Mitchell v. Public Employes' Retirement Board
This text of 559 P.2d 1325 (Mitchell v. Public Employes' Retirement Board) is published on Counsel Stack Legal Research, covering Court of Appeals of Oregon primary law. Counsel Stack provides free access to over 12 million legal documents including statutes, case law, regulations, and constitutions.
Opinion
This appeal from a denial of disability retirement benefits by the Public Employes’ Retirement Board (PERB) presents similar facts and identical legal issues to those in Hoskinson v.

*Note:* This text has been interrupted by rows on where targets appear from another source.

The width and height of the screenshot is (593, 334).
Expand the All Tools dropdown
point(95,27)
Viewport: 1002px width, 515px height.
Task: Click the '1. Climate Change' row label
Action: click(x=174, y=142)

PERB, 23 Or App 328, 542 P2d 157 (1975), except that this claimant had been a fireman for almost 30 years prior to the discovery of his heart disease.
Claimant asserts that PERB erred in that it failed to accord him the presumption found in the Occupational Disease Law at ORS 656.802 that heart disease of a fireman is occupationally caused. That statutory presumption, however, is limited in its application to the Workmen’s Compensation Law, ORS 656.804. Disability cases under the Public Employes’ Retirement Act are controlled by ORS 237.171 which mentions firemen specifically, but makes no provision for a presumptive causal relationship between firefighting and heart disease. The compensation presumption does not apply to a public retirement case any more than a provision of one insurance policy applies to another policy. Therefore, PERB did not err in failing to consider it and, as in Hoskinson, we will not interfere on review with the Board’s resolution of conflicting evidence.
Affirmed.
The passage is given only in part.